▶ **Text block**
For these reasons, you conclude that belief in God is illogical. (Or at least, you seem to conclude that non-belief in God is more logical. If all you’re saying is that logic doesn’t compel one to believe in God, then I agree.) But I would respond to these points as follows:

(1) I’d say that deductive logic can neither lead you to belief in God nor disbelief in God. Neither conclusion is arrived at by deductive logic. You could argue that your conclusion is arrived at by inductive logic, but I’d argue that that induction isn’t valid in this case. (see below)

(2) For the most part, I’ll concede this point. I’m personally not convinced that my having consciousness (as opposed to merely the appearance of consciousness) can be fully explained without at least assuming that something exists beyond the physical world. One could argue that consciousness is an illusion, but if so, who is experiencing the illusion? However, this is a secondary argument not essential to my overall point.

(3) There is no evidence that something could have the proposed properties of God, but the only evidence that it couldn’t is inductive evidence. E.g., of all the things we ever obeserved, none had the properties of God. Of all the things we ever observed, they all obeyed the laws of physics, whereas God couldn’t be constrained by physics. Etc. Again, I’d argue that that that’s not a valid induction, for the reasons given below.

(4) If I concede point 2 (which for the most part I do), then I must also concede that belief in God violates Ockham’s razor. However, Ockham’s razor is also an inductive conclusion. We believe that the simplest explanation is usually correct, because in our experience this is generally true.

▶ **Stored data**

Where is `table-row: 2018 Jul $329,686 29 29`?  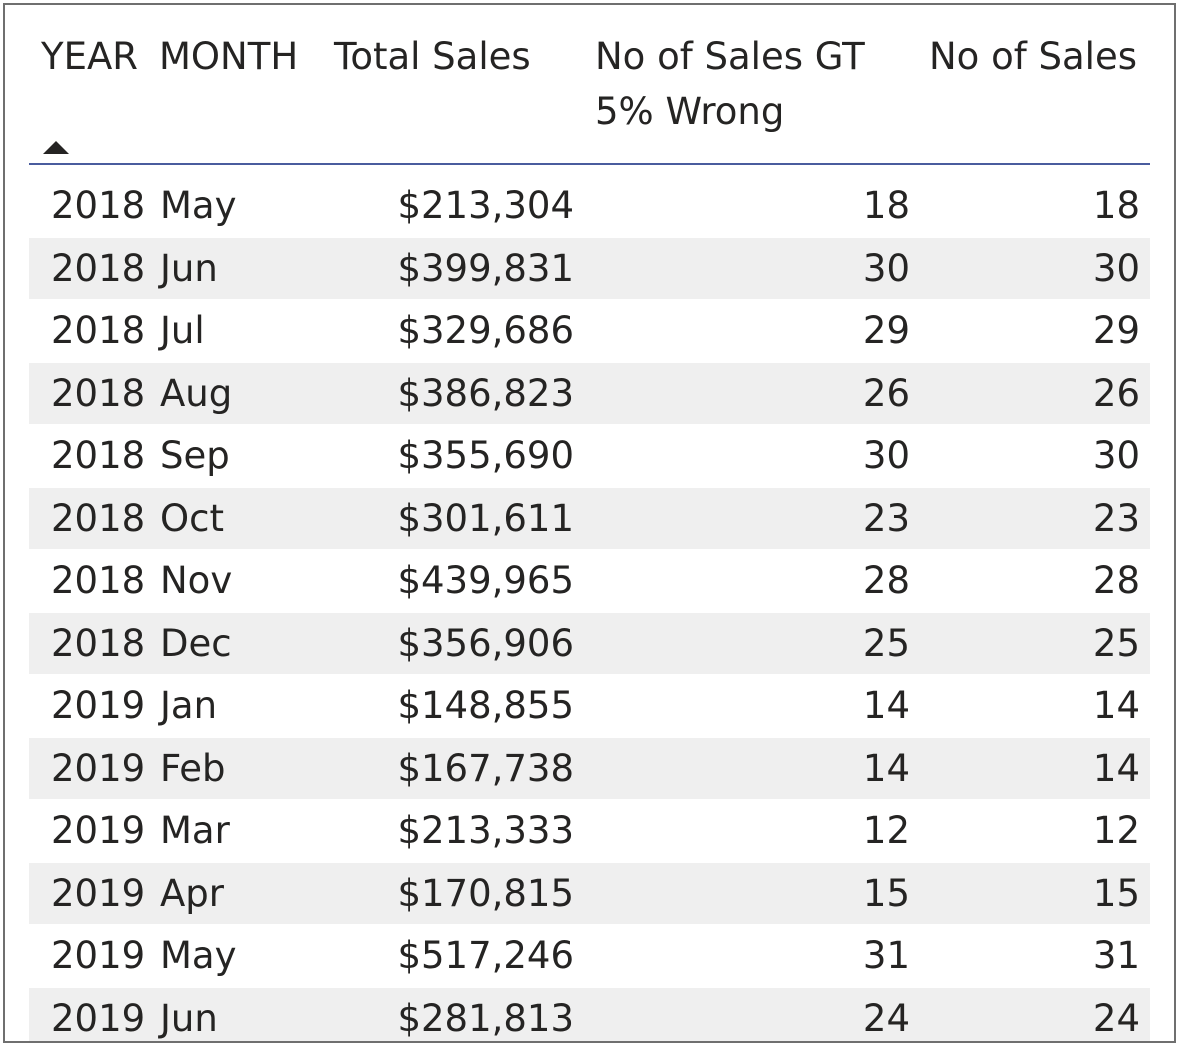
table-row: 2018 Jul $329,686 29 29 is located at coordinates (590, 332).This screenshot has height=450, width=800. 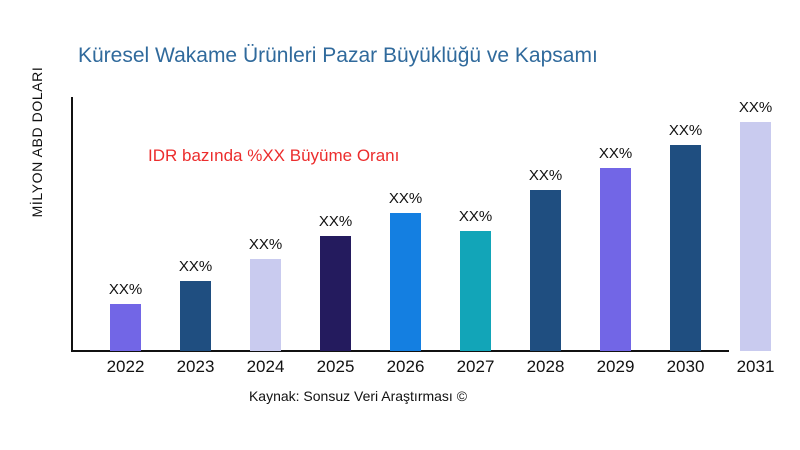 I want to click on x-tick-label-2026: 2026, so click(x=406, y=366).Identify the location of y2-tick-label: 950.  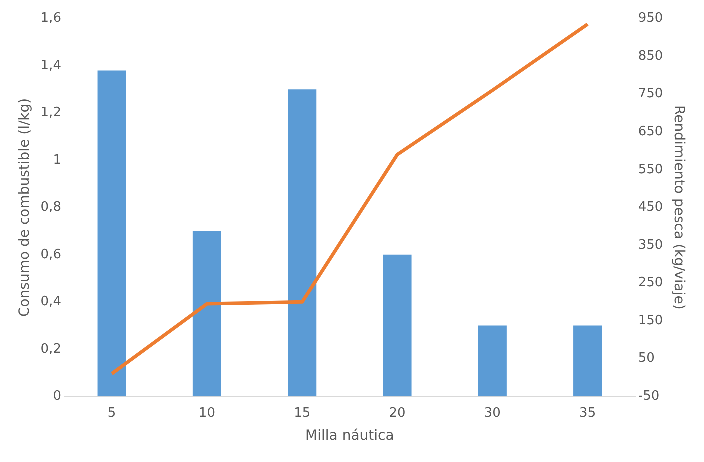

▶ **Set of tasks**
- A) In the text on belief in God above, what kind of conclusion does the writer say Ockham's razor is?
- B) Pick up the text on belief in God from its last sentence and carry the argument forward.

▶ **Answers to the exercises**
- A) An inductive conclusion.

- B)
So in essence the argument that non-belief in God is more logical than belief in God rests on the assumption that we can use inductive reasoning to draw conclusions about whether or not God exists. I would say that this assumption is false. Our ability to form valid inductive inferences about something is dependent on that thing belonging to a set of objects for which we have knowledge about a representative subset. I can say “the sun will rise tomorrow” based on the assumption that tomorrow is part of the set of all days, and that the previous days I’ve observed were representative of that set. However, I can’t inductively conclude that “all the life in the universe is located on this planet” based on the fact that all the life I ever observed is on this planet. You can’t assume life on Earth is representative of life in the universe with regard to its location. To do so presupposes that all life in the universe is located on Earth. Likewise, you can’t use induction to conclude that nothing outside the physical universe exists, because to do so assumes that things in the physical universe are representative of all things with regard to whether or not they’re in the physical universe. In other words, it presupposes that nothing outside the physical universe exists.)

(Aside: I’m not sure if I’m using the word “valid” in the technically correct sense. I know a precise technical meaning for the term when it comes to deductive arguements, but I don’t know if such a precise meaning exists with inductive arguments. At any rate, regardless of whether or not I’ve made the correct choice of words, hopefully my meaning is clear by the examples in the above paragraph.)

On a mostly unrelated note, you claim not to believe that ideas have any physical reality beyond their existence as a physical state of the human brain. I assume the extends to mathematical concepts. But numbers are a mathematical concept – the idea of something called “seven” that can be represented by seven apples, seven hats, etc. is an idea that exists in the human mind. Yet surely even if every human on Earth dropped dead, there would still be an intrinsic similarity between a group of seven apples and a group of seven hats. And surely, even if everyone forgot the meaning of the mathematical operation “plus”, you could still combine something that met the formerly existing human-defined definition of “one hat” to something that met the formerly existing human-defined category of “six hats”, you’d get something belonging to the formerly existing human-defined category of “seven hats”. Concepts like the concept of “one plus six equals seven” don’t cease to give a meaningful description of the physical world just because there no longer exist people who can articulate those concepts, or whose brains contain a physical configuration corresponding to that concept. it’s an idea with an intrinsic, representation-independent meaning.

Admittedly, my framework is mostly directed at the empirical agnostic/ atheist divide, rather than the EA/theist divider.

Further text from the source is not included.